Is this what the mother said? Yes! Is it what the mother meant? No! Will the Judge get the wrong idea from this report? Yes! The worker is implying that the mother knows her husband is a threat but refuses to do anything about it. She’s setting the mother up to be accused of ‘failure to protect’.

The mother shouldn’t have been discussing her husband’s “anger” with the social worker before the worker had drawn a clear line between the alleged anger and the alleged abuse or neglect. And that discussion would’ve taken place in a courtroom on the record rather than in a social worker’s office.

The mother’s response to this allegation should be, “While not confirming the accusation, the defendant asserts that the presence of ‘anger’ doesn’t meet the statutory definition of child abuse or neglect.”

You should first ask yourself, “Does this meet the statutory definition of abuse?”. If it doesn’t, you needn’t bother defending it. Rather, shift the focus back to the state by requiring them to make that connection.

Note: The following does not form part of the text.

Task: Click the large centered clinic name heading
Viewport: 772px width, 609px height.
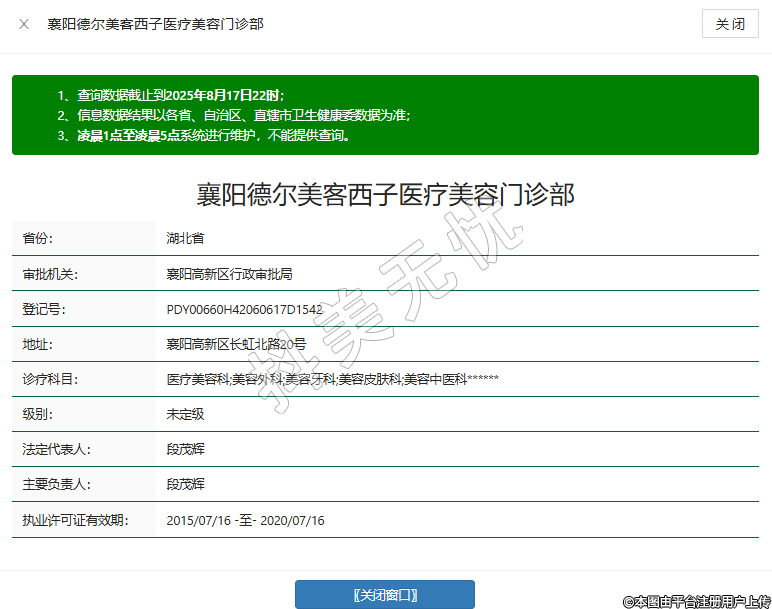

The mother could take time to explain the whole conversation and the intent of her statements, but this would take the focus off the true legal argument and create a situation where the worker’s credibility might be weighed against her own (their word against yours).

The point you want the Judge to see is that the state has failed to meet it’s burden of proof. There is no issue of credibility because even if the accusations were true, they don’t amount to abuse. If there’s no allegation of abuse or neglect, the state has no jurisdiction.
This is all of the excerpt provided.